Spring 2017 Projects
The Como project will focus on the city of Como, a small medieval town beautifully located on Lake Como in Northern Italy, with a large walking area in the downtown district and along the lakeshore. The project consists of collecting and analyzing data about the city and the way people live and move in it by integrating multiple and diverse data sources.
The problems to be addressed are:
- Providing a reliable estimate of the overall picture of people density
- Predicting the impact of future events positioned in time and space
- Given a constrained budget and a cost model for sensors deployment
The project will explore the popularity and success of different Moleskine products co-branded with other famous brands (also known as special editions) and launched during specific periods of time. The main field of analysis is measuring the impact of different products on social media channels and correlating that to sales.
Potentially hazardous objects (PHOs) are currently defined based on parameters that measure the object's potential to make threatening and close approaches to the Earth. To be considered a PHO, objects generally have an Earth minimum orbit intersection distance (MOID) of 0.05 AU or less and an absolute magnitude (H) of 22.0 or brighter (a rough indicator of large size). In this project students will develop the full pipeline which includes data management, algorithmic development and probabilistic predictions of impact.
Legendary is a leading film production company, with 43 Feature films released, 6 films currently in production and 13 billion box office until 2015. Identifying the correct search terms to find social media posts about an entity or concept is a highly challenging task. For instance, the word Fargo may refer to a place (in North Dakota), a TV show, a movie, or a bank (Wells Fargo). The student team analysed 4 million tweets to produce a text-query generation & optimization system. The search index query, constructed from combinations of text tokens constrained to simple logical operators, returns a highly pure set of text documents relevant to a property, such as a film, and also provide a characterization of the query bias.
TripAdvisor users write reviews and upload photos from their various restaurant visits. These photos can be categorized/analysed so they can reveal information about the restaurant's menu, dishes, pricing, etc. The first step in this analysis is the classification of photos into simple, broad groups: food, drinks, menus, inside and outside photos of the establishment. Students' goal for this project was to build an image classifier using Convolutional Neural Networks and images aquired by the students themselves.
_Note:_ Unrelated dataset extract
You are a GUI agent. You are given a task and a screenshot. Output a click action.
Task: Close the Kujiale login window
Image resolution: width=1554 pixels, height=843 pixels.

Airbnb is a global marketplace of rentals of apartments that reach 190 countries and 34,000 cities. In Airbnb, citizens insert their rental offers and rent their own apartments to other citizens, thereby defining a parallel market to traditional offers based upon hotels. We propose to integrate data from Airbnb with data from other sources, including open data, census information, real estate, information about the district, about the house interiors, social sources such as Instagram and Twitter, etc., so as to develop a new scoring system for Airbnb offers, similar to the hotel star system.
Nester is a platform where companies can find the best designs for a project, using Kaggle. Kaggle is a platform that hosts machine learning competitions where companies and researchers post data and pose challenges. Data scientists from all over the world compete to answer the questions and to produce the best results, in effect, crowdsourcing the most efficient technique or solution to the questions.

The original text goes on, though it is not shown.